Je sais pas vous, mais moi, les listes de 10 trucs, ça me fascine. Comment le mec (ou la nana) arrive à se dire : oh, dans ma vie, j’ai eu l’honneur et l’avantage d’essayer exactement 37 recettes à base d’oeufs durs, mais il y en a clairement dix, pas une de plus, qui ont vraiment affecté mon Kung-Food. Et là, bim : “Les dix façons d’accommoder les oeufs durs qui vont mettre Poudlard dans ton assiette”. Quand on lit le machin, on se dit : bon, et la onzième, genre ? Si c’était LA recette dont j’avais envie, en fait, dont j’avais BESOIN ? Où qu’elle est ?

Bon, sauf que personne n’a besoin de onze recettes pour les oeufs durs, même déjà trois c’est limite (et c’est pas la peine de venir raconter vos recettes toutes moisies en commentaires, non mais des fois…), mais vous avez compris le message.

Quand j’ai entamé cette série de posts, je me disais que je n’aurais aucun mal à arriver à 10 jeux, et qu’il allait falloir écrémer, en fait. Je me suis donc fixé quelques règles élémentaires : je ne parlerais que de jeux qui avaient réellement changé ma façon de jouer ou d’envisager le JDR dans son ensemble, ceux qui avaient eu un effet réel sur moi, un effet durable.

L’Oeil Noir a été mon premier JDR : difficile de trouver changement plus radical.

James Bond m’a montré qu’on pouvait tromper le hasard grâce aux points d’héroïsme et m’a appris à créer mes propres règles foireuses.

Batman et DC Heroes ont été ma plus longue histoire d’amour rôlistique et proposaient le système le plus cohérent et élégant à mes yeux.

Unknown Armies m’a ouvert un univers contemporain fantastique complètement inédit, et surtout, surtout, m’a montré que l’humour et la perception de l’absurdité avaient un sens profond, tout en me permettant de comprendre qu’un simple jeu de rôle peut altérer la façon dont on voit le monde et même la vie.

L5A m’a appris que l’authenticité historique est une illusion et qu’on peut écrire un soap opera dans n’importe quel contexte. C’est également ce jeu qui a initié ma carrière de traducteur.

COPS m’a appris à écrire un soap opera dans n’importe quel contexte et m’a permis de prendre conscience du fait qu’on ne sait pas écrire de façon innée. On apprend, toujours sur le tas, toujours sans filet.

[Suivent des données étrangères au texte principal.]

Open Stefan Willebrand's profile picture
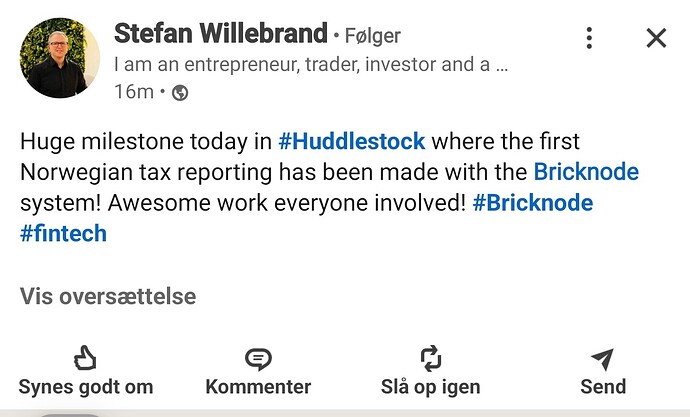point(60,58)
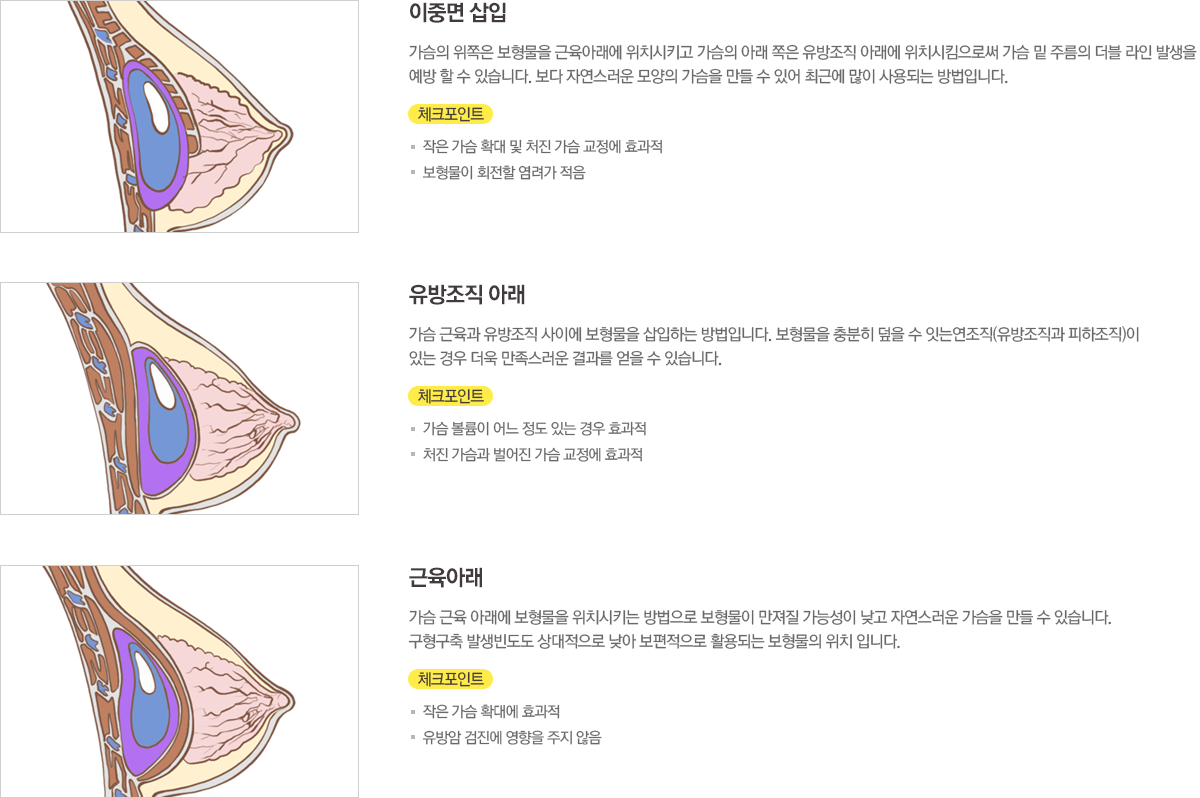Click the 근육아래 illustration
The width and height of the screenshot is (1200, 798).
(x=179, y=681)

Apocalypse World m’a montré que l’écriture n’était pas la seule activité prétendument liée au seul talent et que l’on pouvait apprendre à mieux pratiquer grâce à une méthode et à une analyse. Je me suis rendu compte en le lisant qu’on pouvait créer des systèmes reproduisant les méthodes de création littéraire pour en faire des méthodes de semi-improvisation à la table.

Star Wars m’a permis de comprendre qu’on pouvait encore faire du très bon avec du très classique en optant pour un angle inédit (les vauriens et leur vie dans la Bordure), avec des méthodes audacieuses (le système de dés original), mais à condition de respecter tous les codes du matériau d’origine (Star Wars reste Star Wars).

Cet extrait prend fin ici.